◆ Article:
+++++
We had all kinds of ideas, none of which were rational. We thought of things like setting off a few hundred dollars worth of skyrockets from the high school parking lot or toilet papering the coach’s home. But we didn’t have a few hundred dollars to buy fireworks and, frankly, the coach was a nice guy. We thought about letting the air out of the school bus tires but figured that it would take about ten seconds for the bus barn people to figure out who did it. Nothing clicked but we kept thinking.

Then we got the alligator.

It did not take an Einstein to figure out that the gator was going to be part of that adios celebration. We just didn’t know what we could do with it. The link to Harrison was obvious but, again, we just could not put the pieces together.

As it turned out, it wasn’t that hard. We all knew that Harrison was going to be in our neck of the woods on Thursday afternoons and Friday evenings. And we knew where he was usually to be found on, at least, Thursday afternoons. When he wasn’t patrolling the roadway and lover’s turnouts in the orange groves, he was in parked a dozen yards back of what was left of an apple grove. There he would sit like a coiled spring ready to burst into action with sirens ablaze when some punk—punks like us—would exceed the 25 miles per hour and try to squeal through the two miles of orange groves.

Odd it was that he chose the apple orchard because, as every local knew, there were not a lot of apple orchards within the city limits. Not a lot outside of city limits either. In fact, there was only one apple orchard anywhere in the county and why anyone would try to grow apples in orange country is beyond me. But someone did. What a surprise that the apple orchard failed! It had been sitting fallow as long as I had lived in Riverside and I had yet to meet anyone who remembered apples ever being harvested from that grove.

I remember eating apples I had pulled from the branches and threw at someone else because the variety being grown was too small and too bitter to eat. They were larger than a crab apple but not a lot tastier.

So there sat the apple orchard, wasting away in dignity. Over the decades it had sat in disuse, apples had fallen from the tree, and their internal seeds had found root. Saplings and suckers were a good dozen per square yard and the variety of grasses between were shin-high. There were a good three or four inches of leaves woven into the mélange and at the far end of the orchard stood what was left of a barbed wire fence composed of a few strands of wire stretched between fewer posts still standing.  Beyond the decaying fence was an orange grove through which ran one of the many ubiquitous dirt roads that linked the irrigation controls to the main roadway.
+++++
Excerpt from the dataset
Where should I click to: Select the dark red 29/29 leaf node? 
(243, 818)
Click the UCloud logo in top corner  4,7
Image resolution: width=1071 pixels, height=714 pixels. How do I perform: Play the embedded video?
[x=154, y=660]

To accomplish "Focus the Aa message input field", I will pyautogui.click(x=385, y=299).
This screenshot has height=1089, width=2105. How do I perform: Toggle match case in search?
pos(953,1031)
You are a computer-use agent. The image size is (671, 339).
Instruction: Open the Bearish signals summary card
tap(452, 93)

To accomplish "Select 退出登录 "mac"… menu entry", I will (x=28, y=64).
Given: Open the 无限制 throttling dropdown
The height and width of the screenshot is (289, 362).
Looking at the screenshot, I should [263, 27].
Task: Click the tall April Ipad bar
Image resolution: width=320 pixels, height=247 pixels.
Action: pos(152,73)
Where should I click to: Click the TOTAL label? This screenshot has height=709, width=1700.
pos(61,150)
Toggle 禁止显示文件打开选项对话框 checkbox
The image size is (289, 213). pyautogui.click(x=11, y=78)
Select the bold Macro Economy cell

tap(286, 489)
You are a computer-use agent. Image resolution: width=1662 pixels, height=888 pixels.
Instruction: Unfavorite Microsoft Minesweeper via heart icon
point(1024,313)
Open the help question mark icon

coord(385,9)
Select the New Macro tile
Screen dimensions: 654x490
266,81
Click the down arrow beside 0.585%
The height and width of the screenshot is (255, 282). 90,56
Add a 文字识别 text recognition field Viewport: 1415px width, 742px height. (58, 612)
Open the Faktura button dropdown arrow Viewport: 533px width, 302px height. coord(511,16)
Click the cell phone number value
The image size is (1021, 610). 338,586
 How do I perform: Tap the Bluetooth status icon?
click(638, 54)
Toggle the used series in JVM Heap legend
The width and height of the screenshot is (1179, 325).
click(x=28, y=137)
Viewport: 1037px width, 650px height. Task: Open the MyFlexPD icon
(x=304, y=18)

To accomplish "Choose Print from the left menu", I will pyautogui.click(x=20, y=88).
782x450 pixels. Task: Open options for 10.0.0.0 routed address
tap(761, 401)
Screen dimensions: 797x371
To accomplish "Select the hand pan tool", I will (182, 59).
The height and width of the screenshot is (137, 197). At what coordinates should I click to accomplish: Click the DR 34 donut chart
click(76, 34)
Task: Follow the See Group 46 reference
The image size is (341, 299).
+++++
◆ What you will do:
a – Write down part of the passage word for word, everything from "It did not take" down to "of orange groves.".
b – Answer these questions about the passage:
(i) What speed limit would the punks exceed while driving through the orange groves?
(ii) How many apple orchards were there anywhere in the county?
(iii) How deep were the leaves woven into the orchard's growth?

◆ Task-by-task solutions:
a –
It did not take an Einstein to figure out that the gator was going to be part of that adios celebration. We just didn’t know what we could do with it. The link to Harrison was obvious but, again, we just could not put the pieces together.

As it turned out, it wasn’t that hard. We all knew that Harrison was going to be in our neck of the woods on Thursday afternoons and Friday evenings. And we knew where he was usually to be found on, at least, Thursday afternoons. When he wasn’t patrolling the roadway and lover’s turnouts in the orange groves, he was in parked a dozen yards back of what was left of an apple grove. There he would sit like a coiled spring ready to burst into action with sirens ablaze when some punk—punks like us—would exceed the 25 miles per hour and try to squeal through the two miles of orange groves.

b –
(i) 25 miles per hour
(ii) Only one
(iii) Three or four inches